WHAT TO WORK ON >>
Print each of the following entries again, word for word and in the same order.

SUPPLIED MATERIAL >>
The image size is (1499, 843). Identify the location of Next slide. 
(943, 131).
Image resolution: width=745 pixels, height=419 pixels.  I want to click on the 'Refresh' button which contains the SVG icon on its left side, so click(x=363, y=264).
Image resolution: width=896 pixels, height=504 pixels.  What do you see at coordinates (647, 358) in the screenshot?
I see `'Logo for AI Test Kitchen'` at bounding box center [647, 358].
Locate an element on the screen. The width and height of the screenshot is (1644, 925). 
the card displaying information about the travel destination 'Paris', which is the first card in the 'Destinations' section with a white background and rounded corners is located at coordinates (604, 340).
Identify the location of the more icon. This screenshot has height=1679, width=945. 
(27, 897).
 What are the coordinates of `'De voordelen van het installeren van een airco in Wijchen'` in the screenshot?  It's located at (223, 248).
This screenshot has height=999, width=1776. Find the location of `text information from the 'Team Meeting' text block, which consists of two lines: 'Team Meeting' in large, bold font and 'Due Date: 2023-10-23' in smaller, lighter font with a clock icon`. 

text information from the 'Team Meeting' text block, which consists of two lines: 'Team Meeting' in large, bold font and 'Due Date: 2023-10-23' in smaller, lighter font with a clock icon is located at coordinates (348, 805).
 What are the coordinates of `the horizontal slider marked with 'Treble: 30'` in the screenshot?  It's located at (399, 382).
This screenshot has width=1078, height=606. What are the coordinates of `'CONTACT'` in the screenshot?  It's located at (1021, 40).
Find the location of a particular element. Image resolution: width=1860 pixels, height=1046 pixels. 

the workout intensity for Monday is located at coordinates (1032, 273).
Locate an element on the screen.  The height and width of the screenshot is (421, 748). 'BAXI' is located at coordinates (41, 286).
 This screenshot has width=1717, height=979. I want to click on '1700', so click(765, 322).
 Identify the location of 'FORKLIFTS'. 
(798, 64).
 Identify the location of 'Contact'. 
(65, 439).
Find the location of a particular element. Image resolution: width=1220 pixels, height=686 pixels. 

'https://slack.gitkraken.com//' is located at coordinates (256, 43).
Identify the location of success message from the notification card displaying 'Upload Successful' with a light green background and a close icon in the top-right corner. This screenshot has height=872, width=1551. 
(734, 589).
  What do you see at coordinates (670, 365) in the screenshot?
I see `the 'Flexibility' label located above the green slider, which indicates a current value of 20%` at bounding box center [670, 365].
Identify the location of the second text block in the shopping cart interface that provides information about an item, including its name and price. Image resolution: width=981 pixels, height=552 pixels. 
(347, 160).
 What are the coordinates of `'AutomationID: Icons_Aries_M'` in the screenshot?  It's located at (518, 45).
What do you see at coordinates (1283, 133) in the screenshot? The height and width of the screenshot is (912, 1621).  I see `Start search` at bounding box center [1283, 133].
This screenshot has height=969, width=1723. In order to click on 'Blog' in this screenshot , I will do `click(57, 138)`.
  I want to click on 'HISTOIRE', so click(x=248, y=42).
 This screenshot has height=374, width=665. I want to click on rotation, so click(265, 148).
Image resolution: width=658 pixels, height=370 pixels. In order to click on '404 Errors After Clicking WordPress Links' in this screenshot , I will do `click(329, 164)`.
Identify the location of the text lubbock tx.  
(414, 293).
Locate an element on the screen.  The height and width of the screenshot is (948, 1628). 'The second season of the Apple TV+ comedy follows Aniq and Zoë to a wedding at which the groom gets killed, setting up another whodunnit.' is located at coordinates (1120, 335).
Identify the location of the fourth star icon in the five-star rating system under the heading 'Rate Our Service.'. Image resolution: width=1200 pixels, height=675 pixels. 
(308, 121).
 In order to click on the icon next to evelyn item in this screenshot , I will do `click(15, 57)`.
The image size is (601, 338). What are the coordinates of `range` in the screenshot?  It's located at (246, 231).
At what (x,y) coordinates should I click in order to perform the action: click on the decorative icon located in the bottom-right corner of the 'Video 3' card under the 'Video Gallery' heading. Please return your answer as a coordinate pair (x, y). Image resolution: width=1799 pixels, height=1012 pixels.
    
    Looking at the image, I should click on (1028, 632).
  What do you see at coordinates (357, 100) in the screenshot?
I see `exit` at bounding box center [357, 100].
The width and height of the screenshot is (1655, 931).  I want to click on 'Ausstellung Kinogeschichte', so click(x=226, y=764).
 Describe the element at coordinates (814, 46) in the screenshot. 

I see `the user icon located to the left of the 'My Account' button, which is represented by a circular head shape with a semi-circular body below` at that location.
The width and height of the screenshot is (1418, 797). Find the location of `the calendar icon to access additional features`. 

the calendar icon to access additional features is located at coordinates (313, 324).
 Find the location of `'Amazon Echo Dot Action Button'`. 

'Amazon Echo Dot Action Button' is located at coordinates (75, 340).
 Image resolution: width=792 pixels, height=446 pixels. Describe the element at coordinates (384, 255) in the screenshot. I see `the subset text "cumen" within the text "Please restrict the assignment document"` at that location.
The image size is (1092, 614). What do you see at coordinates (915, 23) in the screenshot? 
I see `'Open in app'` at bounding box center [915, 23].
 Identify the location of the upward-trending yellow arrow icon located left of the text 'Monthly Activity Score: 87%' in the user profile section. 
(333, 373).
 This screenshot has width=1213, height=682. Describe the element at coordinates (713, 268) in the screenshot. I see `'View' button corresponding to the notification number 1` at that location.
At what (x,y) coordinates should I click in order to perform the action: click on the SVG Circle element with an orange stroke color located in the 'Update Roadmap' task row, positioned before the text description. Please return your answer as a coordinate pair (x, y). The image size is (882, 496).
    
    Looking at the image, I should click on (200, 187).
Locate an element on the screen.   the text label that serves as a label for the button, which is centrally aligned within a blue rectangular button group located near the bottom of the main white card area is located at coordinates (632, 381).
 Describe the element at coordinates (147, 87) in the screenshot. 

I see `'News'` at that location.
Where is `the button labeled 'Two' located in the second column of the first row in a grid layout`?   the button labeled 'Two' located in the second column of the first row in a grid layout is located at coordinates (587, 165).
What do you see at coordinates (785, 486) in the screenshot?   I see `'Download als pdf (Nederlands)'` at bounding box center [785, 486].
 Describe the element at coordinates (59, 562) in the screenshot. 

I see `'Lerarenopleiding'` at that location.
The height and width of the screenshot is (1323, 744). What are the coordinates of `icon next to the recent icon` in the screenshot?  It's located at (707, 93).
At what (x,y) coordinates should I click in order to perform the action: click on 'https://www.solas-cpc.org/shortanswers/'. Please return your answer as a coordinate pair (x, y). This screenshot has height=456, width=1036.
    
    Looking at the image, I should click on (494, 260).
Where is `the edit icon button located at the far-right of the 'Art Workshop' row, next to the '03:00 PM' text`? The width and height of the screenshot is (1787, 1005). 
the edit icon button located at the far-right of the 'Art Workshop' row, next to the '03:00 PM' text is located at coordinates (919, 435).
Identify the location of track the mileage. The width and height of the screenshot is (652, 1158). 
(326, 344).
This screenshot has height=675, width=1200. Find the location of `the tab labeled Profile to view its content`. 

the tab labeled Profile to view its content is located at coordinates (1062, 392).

EXERCISE OUTPUT >>
The image size is (1499, 843). Identify the location of Next slide. 
(943, 131).
Image resolution: width=745 pixels, height=419 pixels.  I want to click on the 'Refresh' button which contains the SVG icon on its left side, so click(x=363, y=264).
Image resolution: width=896 pixels, height=504 pixels.  What do you see at coordinates (647, 358) in the screenshot?
I see `'Logo for AI Test Kitchen'` at bounding box center [647, 358].
Locate an element on the screen. The width and height of the screenshot is (1644, 925). 
the card displaying information about the travel destination 'Paris', which is the first card in the 'Destinations' section with a white background and rounded corners is located at coordinates (604, 340).
Identify the location of the more icon. This screenshot has height=1679, width=945. 
(27, 897).
 What are the coordinates of `'De voordelen van het installeren van een airco in Wijchen'` in the screenshot?  It's located at (223, 248).
This screenshot has height=999, width=1776. Find the location of `text information from the 'Team Meeting' text block, which consists of two lines: 'Team Meeting' in large, bold font and 'Due Date: 2023-10-23' in smaller, lighter font with a clock icon`. 

text information from the 'Team Meeting' text block, which consists of two lines: 'Team Meeting' in large, bold font and 'Due Date: 2023-10-23' in smaller, lighter font with a clock icon is located at coordinates (348, 805).
 What are the coordinates of `the horizontal slider marked with 'Treble: 30'` in the screenshot?  It's located at (399, 382).
This screenshot has width=1078, height=606. What are the coordinates of `'CONTACT'` in the screenshot?  It's located at (1021, 40).
Find the location of a particular element. Image resolution: width=1860 pixels, height=1046 pixels. 

the workout intensity for Monday is located at coordinates (1032, 273).
Locate an element on the screen.  The height and width of the screenshot is (421, 748). 'BAXI' is located at coordinates (41, 286).
 This screenshot has width=1717, height=979. I want to click on '1700', so click(765, 322).
 Identify the location of 'FORKLIFTS'. 
(798, 64).
 Identify the location of 'Contact'. 
(65, 439).
Find the location of a particular element. Image resolution: width=1220 pixels, height=686 pixels. 

'https://slack.gitkraken.com//' is located at coordinates (256, 43).
Identify the location of success message from the notification card displaying 'Upload Successful' with a light green background and a close icon in the top-right corner. This screenshot has height=872, width=1551. 
(734, 589).
  What do you see at coordinates (670, 365) in the screenshot?
I see `the 'Flexibility' label located above the green slider, which indicates a current value of 20%` at bounding box center [670, 365].
Identify the location of the second text block in the shopping cart interface that provides information about an item, including its name and price. Image resolution: width=981 pixels, height=552 pixels. 
(347, 160).
 What are the coordinates of `'AutomationID: Icons_Aries_M'` in the screenshot?  It's located at (518, 45).
What do you see at coordinates (1283, 133) in the screenshot? The height and width of the screenshot is (912, 1621).  I see `Start search` at bounding box center [1283, 133].
This screenshot has height=969, width=1723. In order to click on 'Blog' in this screenshot , I will do `click(57, 138)`.
  I want to click on 'HISTOIRE', so click(x=248, y=42).
 This screenshot has height=374, width=665. I want to click on rotation, so click(265, 148).
Image resolution: width=658 pixels, height=370 pixels. In order to click on '404 Errors After Clicking WordPress Links' in this screenshot , I will do `click(329, 164)`.
Identify the location of the text lubbock tx.  
(414, 293).
Locate an element on the screen.  The height and width of the screenshot is (948, 1628). 'The second season of the Apple TV+ comedy follows Aniq and Zoë to a wedding at which the groom gets killed, setting up another whodunnit.' is located at coordinates (1120, 335).
Identify the location of the fourth star icon in the five-star rating system under the heading 'Rate Our Service.'. Image resolution: width=1200 pixels, height=675 pixels. 
(308, 121).
 In order to click on the icon next to evelyn item in this screenshot , I will do `click(15, 57)`.
The image size is (601, 338). What are the coordinates of `range` in the screenshot?  It's located at (246, 231).
At what (x,y) coordinates should I click in order to perform the action: click on the decorative icon located in the bottom-right corner of the 'Video 3' card under the 'Video Gallery' heading. Please return your answer as a coordinate pair (x, y). Image resolution: width=1799 pixels, height=1012 pixels.
    
    Looking at the image, I should click on (1028, 632).
  What do you see at coordinates (357, 100) in the screenshot?
I see `exit` at bounding box center [357, 100].
The width and height of the screenshot is (1655, 931).  I want to click on 'Ausstellung Kinogeschichte', so click(x=226, y=764).
 Describe the element at coordinates (814, 46) in the screenshot. 

I see `the user icon located to the left of the 'My Account' button, which is represented by a circular head shape with a semi-circular body below` at that location.
The width and height of the screenshot is (1418, 797). Find the location of `the calendar icon to access additional features`. 

the calendar icon to access additional features is located at coordinates (313, 324).
 Find the location of `'Amazon Echo Dot Action Button'`. 

'Amazon Echo Dot Action Button' is located at coordinates (75, 340).
 Image resolution: width=792 pixels, height=446 pixels. Describe the element at coordinates (384, 255) in the screenshot. I see `the subset text "cumen" within the text "Please restrict the assignment document"` at that location.
The image size is (1092, 614). What do you see at coordinates (915, 23) in the screenshot? 
I see `'Open in app'` at bounding box center [915, 23].
 Identify the location of the upward-trending yellow arrow icon located left of the text 'Monthly Activity Score: 87%' in the user profile section. 
(333, 373).
 This screenshot has width=1213, height=682. Describe the element at coordinates (713, 268) in the screenshot. I see `'View' button corresponding to the notification number 1` at that location.
At what (x,y) coordinates should I click in order to perform the action: click on the SVG Circle element with an orange stroke color located in the 'Update Roadmap' task row, positioned before the text description. Please return your answer as a coordinate pair (x, y). The image size is (882, 496).
    
    Looking at the image, I should click on (200, 187).
Locate an element on the screen.   the text label that serves as a label for the button, which is centrally aligned within a blue rectangular button group located near the bottom of the main white card area is located at coordinates (632, 381).
 Describe the element at coordinates (147, 87) in the screenshot. 

I see `'News'` at that location.
Where is `the button labeled 'Two' located in the second column of the first row in a grid layout`?   the button labeled 'Two' located in the second column of the first row in a grid layout is located at coordinates (587, 165).
What do you see at coordinates (785, 486) in the screenshot?   I see `'Download als pdf (Nederlands)'` at bounding box center [785, 486].
 Describe the element at coordinates (59, 562) in the screenshot. 

I see `'Lerarenopleiding'` at that location.
The height and width of the screenshot is (1323, 744). What are the coordinates of `icon next to the recent icon` in the screenshot?  It's located at (707, 93).
At what (x,y) coordinates should I click in order to perform the action: click on 'https://www.solas-cpc.org/shortanswers/'. Please return your answer as a coordinate pair (x, y). This screenshot has height=456, width=1036.
    
    Looking at the image, I should click on (494, 260).
Where is `the edit icon button located at the far-right of the 'Art Workshop' row, next to the '03:00 PM' text`? The width and height of the screenshot is (1787, 1005). 
the edit icon button located at the far-right of the 'Art Workshop' row, next to the '03:00 PM' text is located at coordinates (919, 435).
Identify the location of track the mileage. The width and height of the screenshot is (652, 1158). 
(326, 344).
This screenshot has height=675, width=1200. Find the location of `the tab labeled Profile to view its content`. 

the tab labeled Profile to view its content is located at coordinates (1062, 392).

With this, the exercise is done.